Zoologger: My lizard persona depends on my neighbours

Zoologger is our weekly column highlighting extraordinary animals and occasionally other organisms from around the world

Species: Podarcis erhardii, a wall lizard Habitat: The rocky scrubland, open sand dunes and high mountaintops of Albania, Macedonia, southern Bulgaria and Greece

Imagine being on holiday in Greece's Cyclades Islands, when you spot a greenish, speckled lizard. How close can you get before it runs away or tries detaching its tail in an effort to distract you? The answer depends which island you're on.
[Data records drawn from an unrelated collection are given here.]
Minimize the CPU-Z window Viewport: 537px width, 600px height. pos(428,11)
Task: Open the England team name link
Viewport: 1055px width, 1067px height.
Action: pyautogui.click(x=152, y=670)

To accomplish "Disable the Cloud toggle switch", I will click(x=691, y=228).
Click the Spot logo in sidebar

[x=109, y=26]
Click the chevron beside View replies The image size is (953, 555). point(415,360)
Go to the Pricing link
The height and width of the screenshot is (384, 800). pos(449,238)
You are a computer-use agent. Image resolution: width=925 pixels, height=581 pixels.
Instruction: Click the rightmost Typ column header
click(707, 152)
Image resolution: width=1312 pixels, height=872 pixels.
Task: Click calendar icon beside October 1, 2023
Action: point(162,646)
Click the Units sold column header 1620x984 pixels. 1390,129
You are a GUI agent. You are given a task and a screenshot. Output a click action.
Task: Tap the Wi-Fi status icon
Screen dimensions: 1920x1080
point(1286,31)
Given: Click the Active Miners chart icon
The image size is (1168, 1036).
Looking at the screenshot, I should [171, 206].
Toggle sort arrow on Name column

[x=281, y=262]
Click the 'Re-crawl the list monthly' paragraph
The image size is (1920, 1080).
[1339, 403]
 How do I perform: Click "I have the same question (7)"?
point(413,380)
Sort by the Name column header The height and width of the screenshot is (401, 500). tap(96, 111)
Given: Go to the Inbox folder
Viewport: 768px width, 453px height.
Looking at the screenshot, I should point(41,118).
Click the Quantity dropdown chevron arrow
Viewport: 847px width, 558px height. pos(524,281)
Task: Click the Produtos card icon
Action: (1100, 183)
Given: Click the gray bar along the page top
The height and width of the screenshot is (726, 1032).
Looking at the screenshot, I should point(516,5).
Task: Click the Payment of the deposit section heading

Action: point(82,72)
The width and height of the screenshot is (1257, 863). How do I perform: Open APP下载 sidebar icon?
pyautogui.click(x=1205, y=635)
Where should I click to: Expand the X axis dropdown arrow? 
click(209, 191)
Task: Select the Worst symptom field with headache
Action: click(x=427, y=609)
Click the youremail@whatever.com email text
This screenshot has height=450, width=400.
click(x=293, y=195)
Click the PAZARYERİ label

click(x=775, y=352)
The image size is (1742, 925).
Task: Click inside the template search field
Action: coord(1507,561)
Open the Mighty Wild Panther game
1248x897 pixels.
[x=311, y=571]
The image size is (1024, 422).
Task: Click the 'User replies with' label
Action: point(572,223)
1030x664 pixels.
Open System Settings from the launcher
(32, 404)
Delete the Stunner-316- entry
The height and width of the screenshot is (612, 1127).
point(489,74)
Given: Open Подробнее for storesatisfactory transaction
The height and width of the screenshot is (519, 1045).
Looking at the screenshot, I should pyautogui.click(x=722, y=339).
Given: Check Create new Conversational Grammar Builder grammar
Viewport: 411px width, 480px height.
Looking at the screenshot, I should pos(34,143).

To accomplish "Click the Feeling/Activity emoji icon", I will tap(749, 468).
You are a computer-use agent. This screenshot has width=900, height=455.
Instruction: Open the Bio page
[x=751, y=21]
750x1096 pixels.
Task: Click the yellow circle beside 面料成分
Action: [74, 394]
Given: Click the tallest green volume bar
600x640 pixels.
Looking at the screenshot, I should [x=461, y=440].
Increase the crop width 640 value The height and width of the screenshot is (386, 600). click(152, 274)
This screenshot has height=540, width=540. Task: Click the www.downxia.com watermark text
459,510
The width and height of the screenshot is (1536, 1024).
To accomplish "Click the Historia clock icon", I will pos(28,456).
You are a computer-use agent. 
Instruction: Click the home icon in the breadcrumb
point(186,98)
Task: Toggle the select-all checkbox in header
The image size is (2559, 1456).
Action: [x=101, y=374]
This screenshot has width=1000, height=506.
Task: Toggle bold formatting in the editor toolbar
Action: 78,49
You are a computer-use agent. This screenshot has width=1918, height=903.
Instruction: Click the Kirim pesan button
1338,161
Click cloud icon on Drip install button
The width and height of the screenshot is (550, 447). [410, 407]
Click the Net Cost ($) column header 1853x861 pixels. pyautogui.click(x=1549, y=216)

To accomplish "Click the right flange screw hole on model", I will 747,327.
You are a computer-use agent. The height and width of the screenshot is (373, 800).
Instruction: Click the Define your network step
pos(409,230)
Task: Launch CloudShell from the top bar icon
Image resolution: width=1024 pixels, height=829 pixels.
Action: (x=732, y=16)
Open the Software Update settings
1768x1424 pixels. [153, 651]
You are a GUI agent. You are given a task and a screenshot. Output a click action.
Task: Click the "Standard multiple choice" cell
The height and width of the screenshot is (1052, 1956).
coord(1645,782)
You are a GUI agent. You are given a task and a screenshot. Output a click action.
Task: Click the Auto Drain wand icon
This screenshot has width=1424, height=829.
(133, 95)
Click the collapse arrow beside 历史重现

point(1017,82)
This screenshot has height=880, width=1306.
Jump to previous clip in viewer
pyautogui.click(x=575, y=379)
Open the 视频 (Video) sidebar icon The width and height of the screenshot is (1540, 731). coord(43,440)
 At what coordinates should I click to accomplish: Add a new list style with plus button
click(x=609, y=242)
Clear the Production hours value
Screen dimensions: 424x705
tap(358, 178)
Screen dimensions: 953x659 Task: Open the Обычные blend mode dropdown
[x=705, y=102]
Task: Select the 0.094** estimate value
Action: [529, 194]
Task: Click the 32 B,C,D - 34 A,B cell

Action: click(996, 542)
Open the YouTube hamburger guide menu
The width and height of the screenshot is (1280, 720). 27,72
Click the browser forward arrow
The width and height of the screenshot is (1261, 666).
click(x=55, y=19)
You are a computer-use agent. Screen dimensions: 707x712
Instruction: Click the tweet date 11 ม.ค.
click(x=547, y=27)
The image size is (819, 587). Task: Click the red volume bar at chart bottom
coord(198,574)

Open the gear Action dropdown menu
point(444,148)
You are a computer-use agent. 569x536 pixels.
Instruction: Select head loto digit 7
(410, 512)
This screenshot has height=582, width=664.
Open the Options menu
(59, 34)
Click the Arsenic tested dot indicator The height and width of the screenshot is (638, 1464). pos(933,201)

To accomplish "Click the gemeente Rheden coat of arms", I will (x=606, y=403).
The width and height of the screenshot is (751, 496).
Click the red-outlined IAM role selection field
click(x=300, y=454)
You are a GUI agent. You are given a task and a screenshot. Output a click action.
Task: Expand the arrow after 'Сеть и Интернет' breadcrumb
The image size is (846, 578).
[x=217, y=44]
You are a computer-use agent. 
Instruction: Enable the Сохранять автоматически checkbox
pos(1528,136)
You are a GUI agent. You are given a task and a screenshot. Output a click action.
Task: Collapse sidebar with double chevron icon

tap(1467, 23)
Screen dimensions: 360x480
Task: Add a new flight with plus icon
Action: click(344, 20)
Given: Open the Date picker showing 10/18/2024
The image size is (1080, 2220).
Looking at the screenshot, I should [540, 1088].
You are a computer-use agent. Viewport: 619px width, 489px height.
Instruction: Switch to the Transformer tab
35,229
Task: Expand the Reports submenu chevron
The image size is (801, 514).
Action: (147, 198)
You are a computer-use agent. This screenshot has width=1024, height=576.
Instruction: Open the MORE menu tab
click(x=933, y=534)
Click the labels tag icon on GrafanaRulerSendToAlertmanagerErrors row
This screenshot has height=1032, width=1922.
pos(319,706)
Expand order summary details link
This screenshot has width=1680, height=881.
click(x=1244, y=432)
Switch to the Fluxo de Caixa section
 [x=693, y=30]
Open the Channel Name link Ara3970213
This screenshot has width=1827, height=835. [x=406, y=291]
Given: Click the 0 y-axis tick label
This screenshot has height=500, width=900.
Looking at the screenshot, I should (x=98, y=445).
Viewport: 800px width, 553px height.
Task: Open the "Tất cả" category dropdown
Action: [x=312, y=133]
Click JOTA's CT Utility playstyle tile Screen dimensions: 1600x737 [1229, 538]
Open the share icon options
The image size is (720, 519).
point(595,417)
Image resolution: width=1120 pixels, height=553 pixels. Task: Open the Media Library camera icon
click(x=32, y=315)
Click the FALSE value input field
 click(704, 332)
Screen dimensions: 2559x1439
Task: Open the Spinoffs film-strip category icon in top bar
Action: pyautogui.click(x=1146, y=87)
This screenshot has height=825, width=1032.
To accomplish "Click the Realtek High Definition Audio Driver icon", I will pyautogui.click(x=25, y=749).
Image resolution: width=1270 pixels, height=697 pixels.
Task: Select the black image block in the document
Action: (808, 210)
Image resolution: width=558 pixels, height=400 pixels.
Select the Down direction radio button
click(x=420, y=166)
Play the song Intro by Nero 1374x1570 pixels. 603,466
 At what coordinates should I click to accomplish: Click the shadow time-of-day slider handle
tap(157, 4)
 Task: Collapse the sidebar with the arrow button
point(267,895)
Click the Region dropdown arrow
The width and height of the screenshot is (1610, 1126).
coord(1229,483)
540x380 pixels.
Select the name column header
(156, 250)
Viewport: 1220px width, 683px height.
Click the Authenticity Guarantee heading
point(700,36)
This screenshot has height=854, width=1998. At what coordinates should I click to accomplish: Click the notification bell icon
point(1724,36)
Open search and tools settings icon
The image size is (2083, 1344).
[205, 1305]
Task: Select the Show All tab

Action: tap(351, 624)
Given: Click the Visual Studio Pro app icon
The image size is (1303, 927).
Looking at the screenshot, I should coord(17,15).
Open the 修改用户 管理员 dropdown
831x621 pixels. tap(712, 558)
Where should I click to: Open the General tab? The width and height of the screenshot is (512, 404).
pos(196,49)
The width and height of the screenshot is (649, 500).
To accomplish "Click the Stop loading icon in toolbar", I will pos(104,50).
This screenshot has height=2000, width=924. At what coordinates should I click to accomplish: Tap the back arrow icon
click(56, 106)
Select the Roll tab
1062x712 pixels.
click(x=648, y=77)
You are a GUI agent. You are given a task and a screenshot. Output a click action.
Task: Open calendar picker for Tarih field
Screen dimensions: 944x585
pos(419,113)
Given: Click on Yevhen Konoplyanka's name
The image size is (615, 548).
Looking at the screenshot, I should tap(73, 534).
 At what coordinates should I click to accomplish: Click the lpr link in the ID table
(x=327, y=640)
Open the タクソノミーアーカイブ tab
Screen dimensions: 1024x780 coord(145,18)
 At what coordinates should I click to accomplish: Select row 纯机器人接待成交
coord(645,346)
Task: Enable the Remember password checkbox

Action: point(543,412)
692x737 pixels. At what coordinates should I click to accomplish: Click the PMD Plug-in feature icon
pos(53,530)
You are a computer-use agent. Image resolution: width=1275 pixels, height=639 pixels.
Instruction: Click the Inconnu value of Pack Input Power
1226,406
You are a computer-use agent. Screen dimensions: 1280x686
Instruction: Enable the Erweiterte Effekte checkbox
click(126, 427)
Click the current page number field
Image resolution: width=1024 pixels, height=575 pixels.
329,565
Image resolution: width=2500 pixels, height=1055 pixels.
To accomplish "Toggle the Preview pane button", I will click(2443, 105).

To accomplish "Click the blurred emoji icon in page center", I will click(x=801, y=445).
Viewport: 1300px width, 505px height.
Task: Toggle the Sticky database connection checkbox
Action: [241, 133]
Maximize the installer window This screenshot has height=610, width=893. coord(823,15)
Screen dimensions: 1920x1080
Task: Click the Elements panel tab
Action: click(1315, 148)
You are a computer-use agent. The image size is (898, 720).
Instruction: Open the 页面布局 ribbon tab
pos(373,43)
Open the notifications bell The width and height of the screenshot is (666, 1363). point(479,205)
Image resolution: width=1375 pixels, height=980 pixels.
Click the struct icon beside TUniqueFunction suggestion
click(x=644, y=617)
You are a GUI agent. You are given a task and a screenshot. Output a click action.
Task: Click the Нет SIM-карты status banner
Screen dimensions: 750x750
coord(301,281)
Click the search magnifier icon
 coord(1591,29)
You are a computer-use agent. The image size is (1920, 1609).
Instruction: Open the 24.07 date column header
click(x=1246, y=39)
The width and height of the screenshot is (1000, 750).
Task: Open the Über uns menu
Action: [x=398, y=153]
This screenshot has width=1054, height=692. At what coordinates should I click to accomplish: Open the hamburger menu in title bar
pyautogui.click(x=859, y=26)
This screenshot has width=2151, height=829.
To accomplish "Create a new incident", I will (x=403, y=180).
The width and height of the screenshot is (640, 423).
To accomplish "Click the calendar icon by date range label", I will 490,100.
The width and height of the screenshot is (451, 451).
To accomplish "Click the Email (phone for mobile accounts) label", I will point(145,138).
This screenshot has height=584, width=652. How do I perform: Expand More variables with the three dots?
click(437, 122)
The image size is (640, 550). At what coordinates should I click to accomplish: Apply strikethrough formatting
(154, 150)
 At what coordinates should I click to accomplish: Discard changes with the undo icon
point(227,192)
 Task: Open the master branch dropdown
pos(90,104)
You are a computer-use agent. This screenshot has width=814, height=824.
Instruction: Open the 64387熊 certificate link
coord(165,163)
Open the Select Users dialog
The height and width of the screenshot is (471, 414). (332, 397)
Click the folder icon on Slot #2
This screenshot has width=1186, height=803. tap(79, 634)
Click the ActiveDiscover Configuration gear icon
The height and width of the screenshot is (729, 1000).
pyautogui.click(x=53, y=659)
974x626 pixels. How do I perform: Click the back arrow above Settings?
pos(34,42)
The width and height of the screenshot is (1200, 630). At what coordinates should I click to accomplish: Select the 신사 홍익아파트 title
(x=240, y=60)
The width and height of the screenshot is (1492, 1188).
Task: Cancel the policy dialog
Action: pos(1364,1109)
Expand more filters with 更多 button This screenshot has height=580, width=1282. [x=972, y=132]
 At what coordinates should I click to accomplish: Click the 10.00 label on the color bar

Erhard's wall lizard is found across the Cyclades, a set of islands in the Aegean Sea that became isolated from each other and mainland Europe at the end of the last ice age, more than 11,000 years ago. That stranded the islands' lizards, marooning them alongside different enemies. As a result, the lizards have been walking different evolutionary paths ever since.

Larger islands host a mix of feral cats, stone martens, hawks, snakes and rats, all hungry for a lizard-shaped snack. Smaller islands are less dangerous, inhabited by rats and a snake species or two, if anything. And it seems that those cohabitants have had an evolutionary effect on how edgy the lizard is - lizards on some islands are much more laid-back than elsewhere.

Islands are useful for studying evolution because they are isolated from each other, says Kinsey Brock of the University of Michigan, Ann Arbor. "One can ask interesting questions about evolution in a natural living laboratory that has been running an experiment for you on the order of thousands, maybe even millions of years."

And Brock's question is this: how close can you get to an Aegean wall lizard? To find out, she walked straight towards 913 different individuals, living on 37 islands plus the Greek mainland, at a speed of 1.3 metres per second. The average lizard ran from her when she got within 1.8 metres, but some lizards let her come as close as 10 centimetres. Others fled when she was 8.5 metres away.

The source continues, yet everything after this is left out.